### The task
Work out how many lines in the listing below include the word "recordings". Give nothing but the number.

=== Material shown ===

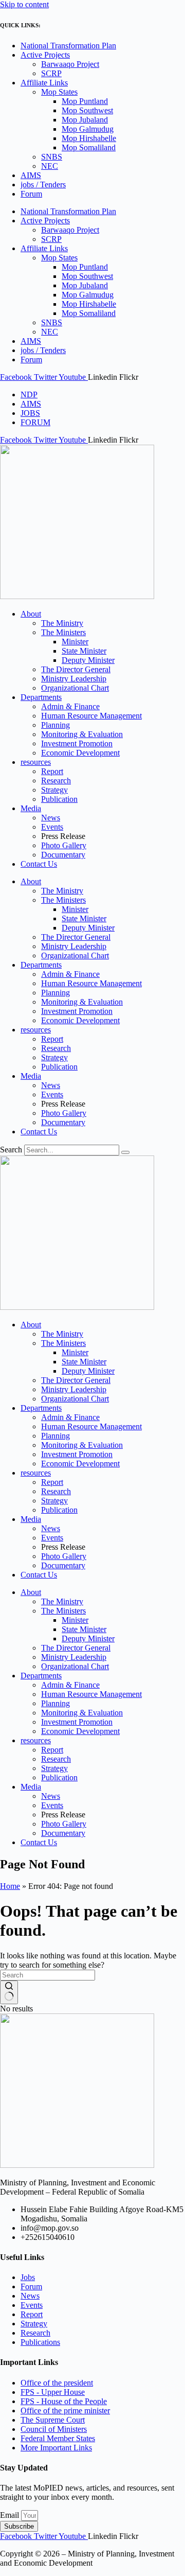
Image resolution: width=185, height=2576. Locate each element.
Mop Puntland (85, 101)
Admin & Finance (70, 706)
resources (36, 762)
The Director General (75, 669)
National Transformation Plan (68, 45)
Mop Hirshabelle (89, 138)
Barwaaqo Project (70, 64)
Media (31, 808)
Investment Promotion (77, 743)
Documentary (63, 854)
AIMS (31, 175)
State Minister (84, 650)
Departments (41, 697)
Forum (31, 193)
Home (10, 1886)
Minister (75, 641)
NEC (49, 166)
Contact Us (39, 864)
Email (10, 2515)
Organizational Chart (75, 688)
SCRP (51, 73)
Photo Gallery (63, 845)
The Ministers (63, 632)
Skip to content (24, 4)
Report (52, 771)
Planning (55, 725)
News (50, 817)
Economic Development (80, 752)
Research (56, 780)
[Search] (125, 1152)
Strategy (54, 789)
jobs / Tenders (43, 184)
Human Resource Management (91, 715)
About (31, 613)
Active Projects (45, 54)
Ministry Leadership (73, 678)
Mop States (59, 91)
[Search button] (9, 1992)
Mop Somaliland (89, 147)
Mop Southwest (87, 110)
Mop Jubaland (85, 119)
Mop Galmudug (88, 129)
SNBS (51, 156)
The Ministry (62, 623)
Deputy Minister (88, 660)
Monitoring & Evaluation (82, 734)
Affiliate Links (44, 82)
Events (52, 826)
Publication (59, 799)
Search (11, 1149)
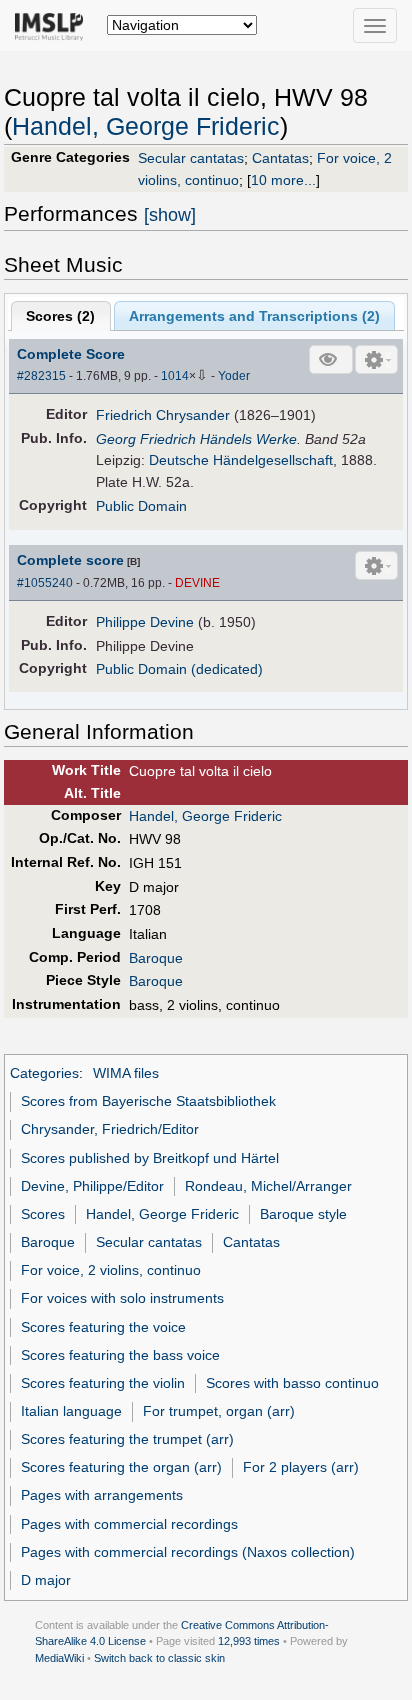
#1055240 (45, 583)
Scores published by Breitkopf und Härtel (150, 1158)
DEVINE (197, 583)
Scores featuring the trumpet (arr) (127, 1439)
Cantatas (280, 158)
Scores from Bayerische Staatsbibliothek (148, 1101)
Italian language (71, 1411)
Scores (43, 1214)
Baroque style (303, 1214)
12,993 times (249, 1641)
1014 (175, 376)
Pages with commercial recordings (129, 1524)
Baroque (156, 958)
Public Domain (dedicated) (179, 669)
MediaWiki (59, 1658)
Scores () (60, 316)
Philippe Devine (145, 622)
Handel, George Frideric (146, 126)
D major (46, 1580)
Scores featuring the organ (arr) (121, 1467)
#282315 (41, 376)
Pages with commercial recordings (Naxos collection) (188, 1552)
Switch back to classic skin (159, 1658)
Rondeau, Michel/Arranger (268, 1186)
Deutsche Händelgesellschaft (241, 460)
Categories (44, 1073)
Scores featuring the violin (103, 1383)
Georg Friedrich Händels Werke (196, 439)
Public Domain (141, 506)
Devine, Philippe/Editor (92, 1186)
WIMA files (126, 1073)
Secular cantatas (191, 158)
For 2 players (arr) (301, 1467)
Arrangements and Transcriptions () (254, 316)
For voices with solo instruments (122, 1298)
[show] (170, 215)
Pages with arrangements (102, 1495)
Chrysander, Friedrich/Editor (110, 1129)
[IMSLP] (53, 25)
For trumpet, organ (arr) (219, 1411)
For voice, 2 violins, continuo (111, 1270)
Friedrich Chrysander (163, 415)
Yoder (234, 376)
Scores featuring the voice (103, 1327)
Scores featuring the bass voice (120, 1355)
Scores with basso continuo (292, 1383)
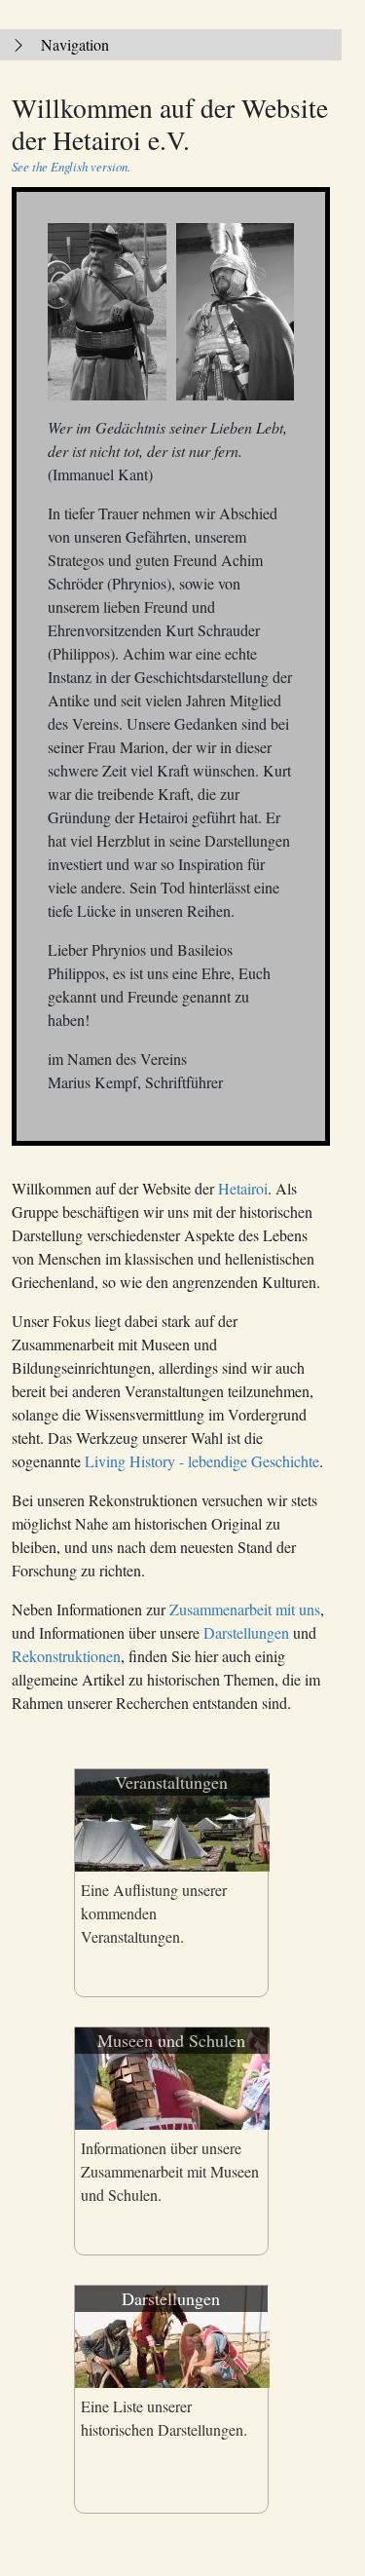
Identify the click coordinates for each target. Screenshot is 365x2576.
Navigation (75, 44)
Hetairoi (243, 1188)
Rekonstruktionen (66, 1656)
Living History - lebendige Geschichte (202, 1461)
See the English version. (71, 166)
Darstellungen (246, 1632)
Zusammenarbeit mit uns (244, 1609)
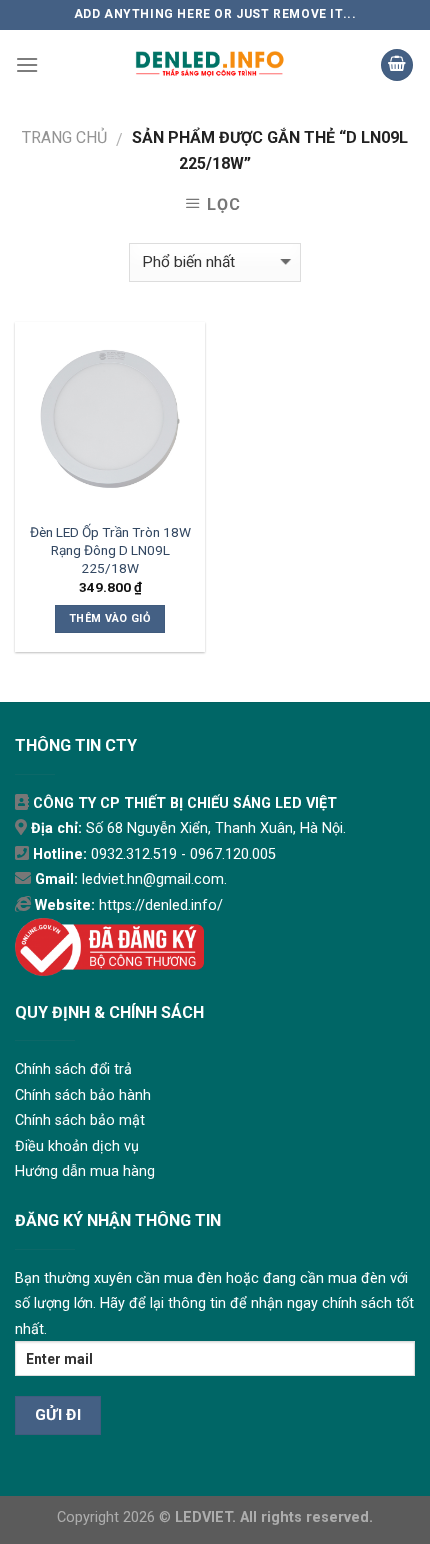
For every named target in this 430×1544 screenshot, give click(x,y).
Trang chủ (64, 137)
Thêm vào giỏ (110, 618)
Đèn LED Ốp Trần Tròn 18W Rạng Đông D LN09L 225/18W (110, 549)
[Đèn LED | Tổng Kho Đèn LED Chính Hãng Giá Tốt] (209, 65)
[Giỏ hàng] (397, 65)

===

### Output of the task
2